Exercise and Stress

What springs to mind when we hear the term “stress”? For most of us, we think of heightened mental and emotional states, feelings of anxiety caused by too much work, fighting with friends or loved ones, financial situations, and a million other aspects of life. Sometimes we associate stress with muscle tightness or headaches, or an upset stomach, but these seem to be because of stress, rather than causing it. So what happens when we throw physical stress into the mix?

Interestingly, physical stress – caused by exercise or physical activity – can both alleviate and worsen our stress symptoms. Too much stress of any kind can overload our bodies.

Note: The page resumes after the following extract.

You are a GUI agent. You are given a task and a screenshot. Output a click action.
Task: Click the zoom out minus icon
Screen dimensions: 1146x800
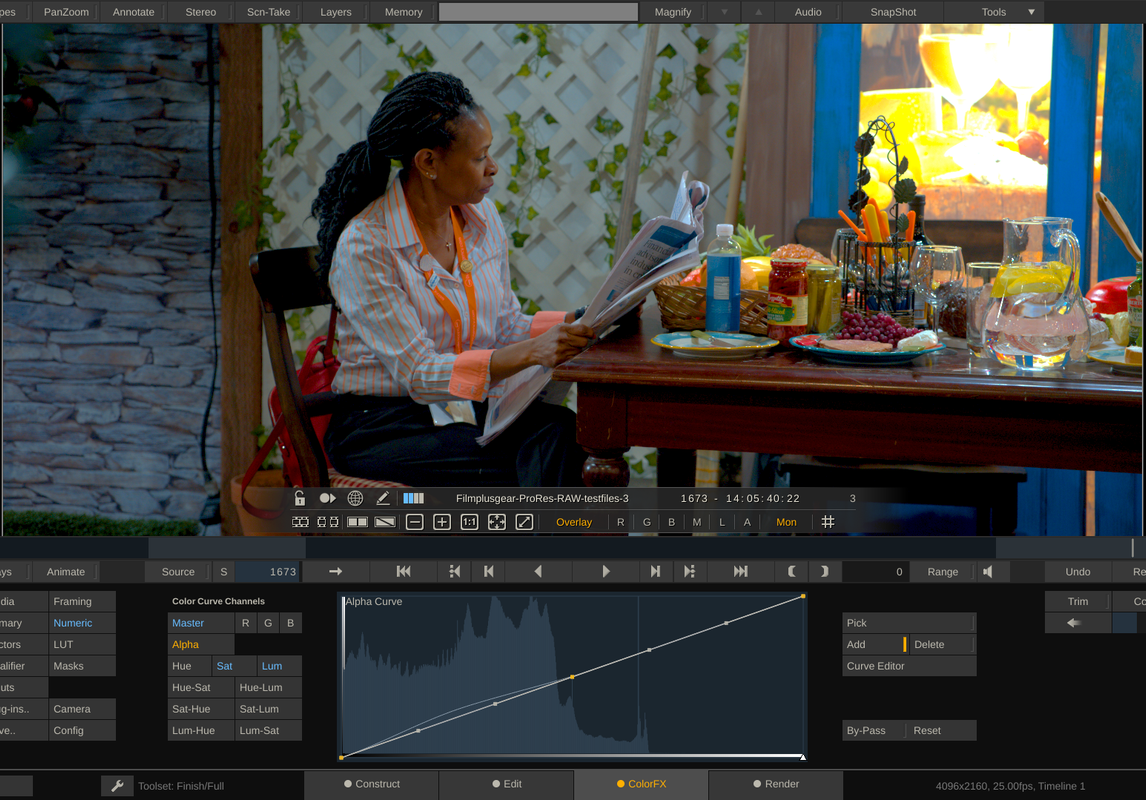(x=414, y=522)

There are links between all types of stress and mental and physical health and wellbeing, ranging from being exhausted and cranky to the development of diseases like Type II diabetes or triggering latent mental illness like bipolar disorder. But stress is not all bad – it’s useful, in that it can motivate us to get things done instead of putting them off. So we want to find that fine line between good stress and overload.

Back in 1936, an endocrinologist names Hans Seyle came up with his General Adaptation Syndrome model to explain how the body reacts to any given stress, or level of stress.

General Adaptation SyndromeIf you look at the left side of the graph, we can see that some stress is necessary to get out of bed in the morning. A little more stress puts us into a healthy, productive state. Keep building on those stress levels though, and they become less than helpful. Whatever is causing your stress, you’ll now start feeling an increased levels of fatigue, procrastination, anxiety, depression, etc.

BUT – and this is a big but – even though our bodies recognize physical stress as it does any other stress, we can use the aftermath of it to our advantage. This is called supercompensation – where appropriately timed stress and appropriate recovery leads to the ability to handle more stress, better. And even though we are talking purely about physical stress here – again, from exercise or physical activity – when we give ourselves the appropriate stress and recovery, we bounce back so much better physically, mentally, and emotionally.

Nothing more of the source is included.